Opinión

La inmigración italiana en la Argentina y el tango

La inmigración italiana en la Argentina y el tango

La Reforma Universitaria de 1918 en la Argentina garantizó la incorporación de la nueva clase a las profesiones liberales. “Tener un hijo con diploma, la aspiración de todo inmigrante que fue reflejada en la pieza teatral de Florencio Sánchez M’hijo el dotor, de 1903, se transformaría de pura expectativa en posibilidad real. Tanto que en muy poco tiempo largas listas de apellidos itálicos, inhabituales en el inventario de las profesiones liberales hasta fines del siglo XIX, superaron en número a los hijos de familias criollas”, asevera el reconocido poeta y ensayista porteño Horacio Salas en su impar obra El tango (ensayo preliminar de Ernesto Sábato), Editorial Planeta Argentina, Buenos Aires, 1ª edición, agosto de 1986.

Sin ningún género de dudas, la inmigración italiana fue la más significativa, sobrepasando en gran manera a la española, la cual fue la segunda comunidad en número de personas desembarcadas en puertos de la Argentina. A juzgar por los datos ofrecidos por la Dirección de Migraciones, entre 1857 y 1899, arribaron 1.100.000 italianos, de los que permanecieron en el país 650.000. Tales cifras frente a sólo 360.000 españoles, de los cuales se enraizaron de modo definitivo 250.000.

Rastreando los datos –procedentes de idénticas fuentes–, entre 1900 y 1920 arribó otros 1.200.000 italianos, de los que 449.000 permanecieron en la Argentina. Además, entre 1921 y 1947, arribaron 850.000, no regresando a su país de nacimiento 395.000. Así pues, en 1895 la población inmigrante de origen itálico en la ciudad de Buenos Aires ascendía al 49 por ciento. Esta cifra se rebajó en 1914 alrededor de un 40 por ciento, teniendo presente el grave escenario de la primera guerra mundial sobre los campos de Europa.

Nos haremos la siguiente pregunta: ¿Cómo podría extrañarnos, por todo ello, que la música y el baile del tango le deba en sumo grado a la aportación social y lingüística del italiano? “Además, ejecutar tangos, contribuir a su desarrollo, inventarlo, era no sólo una manera de ganarse la vida: significaba también una demostración del deseo de asimilarse al país, a sus costumbres, a sus ritos”, afirma el musicólogo y ensayista Horacio Salas. ¿Y qué decir, no obstante, de la nostalgia del terruño que a los inmigrantes de Italia los vio nacer?
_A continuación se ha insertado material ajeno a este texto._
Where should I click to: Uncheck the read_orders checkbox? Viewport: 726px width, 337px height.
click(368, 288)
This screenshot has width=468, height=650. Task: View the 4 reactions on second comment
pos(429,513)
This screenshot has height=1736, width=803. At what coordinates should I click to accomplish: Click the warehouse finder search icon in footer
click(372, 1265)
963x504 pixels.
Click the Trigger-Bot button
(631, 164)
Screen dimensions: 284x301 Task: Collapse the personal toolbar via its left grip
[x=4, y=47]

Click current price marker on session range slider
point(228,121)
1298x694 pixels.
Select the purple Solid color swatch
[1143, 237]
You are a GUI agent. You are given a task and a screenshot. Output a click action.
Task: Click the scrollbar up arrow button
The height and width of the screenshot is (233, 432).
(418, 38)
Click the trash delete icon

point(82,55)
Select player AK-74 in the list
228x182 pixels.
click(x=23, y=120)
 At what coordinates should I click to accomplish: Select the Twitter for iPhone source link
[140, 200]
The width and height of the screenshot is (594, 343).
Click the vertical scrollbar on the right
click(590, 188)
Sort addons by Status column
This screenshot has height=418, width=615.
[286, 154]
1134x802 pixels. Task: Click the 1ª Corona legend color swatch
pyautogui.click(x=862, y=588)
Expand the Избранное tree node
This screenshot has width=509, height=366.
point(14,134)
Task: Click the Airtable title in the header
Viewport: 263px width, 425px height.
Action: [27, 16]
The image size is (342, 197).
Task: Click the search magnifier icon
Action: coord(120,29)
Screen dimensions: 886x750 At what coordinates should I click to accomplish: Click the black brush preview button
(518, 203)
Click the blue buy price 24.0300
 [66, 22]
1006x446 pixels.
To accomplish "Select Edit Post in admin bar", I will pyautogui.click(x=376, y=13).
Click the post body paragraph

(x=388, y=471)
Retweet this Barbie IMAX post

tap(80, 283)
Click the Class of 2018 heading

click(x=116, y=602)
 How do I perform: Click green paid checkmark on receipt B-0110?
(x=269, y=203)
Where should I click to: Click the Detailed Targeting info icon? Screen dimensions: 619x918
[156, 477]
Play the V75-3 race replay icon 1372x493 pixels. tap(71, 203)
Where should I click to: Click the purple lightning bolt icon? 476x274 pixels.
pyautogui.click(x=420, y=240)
Evoquemos aquellas noches en el “conventillo”, cuando el “tano” –indiferente ante las burlas de los “compadritos” del patio– volvía entonces a su mandolina o a su acordeón, a fin de acompañarse entonando “saudosas” canciones de su viejo “paese”, al cual tan sólo podría retornar en sus inacabables sueños.

Recordemos los versos del tango La violeta de Nicolás Olivari, el autor de inolvidables libros como La musa de la mala pata o El gato escaldado, al que se considera uno de los más destacados componentes del llamado “grupo literario del Barrio de Boedo”. “Con el codo en la mesa mugrienta/ y la vista clavada en un sueño,/ piensa el ‘tano’ Domingo Polenta/ en el drama de su inmigración…/ Canzoneta del pago lejano/ que idealiza la sucia taberna/ y que brilla en los ojos del ‘tano’/ con la perla de algún lagrimón…/ Lo aprendió cuando vino con otros/ encerrado en la panza de un buque,/ y es con ella metiendo batuque/ que consuela su desilusión…”.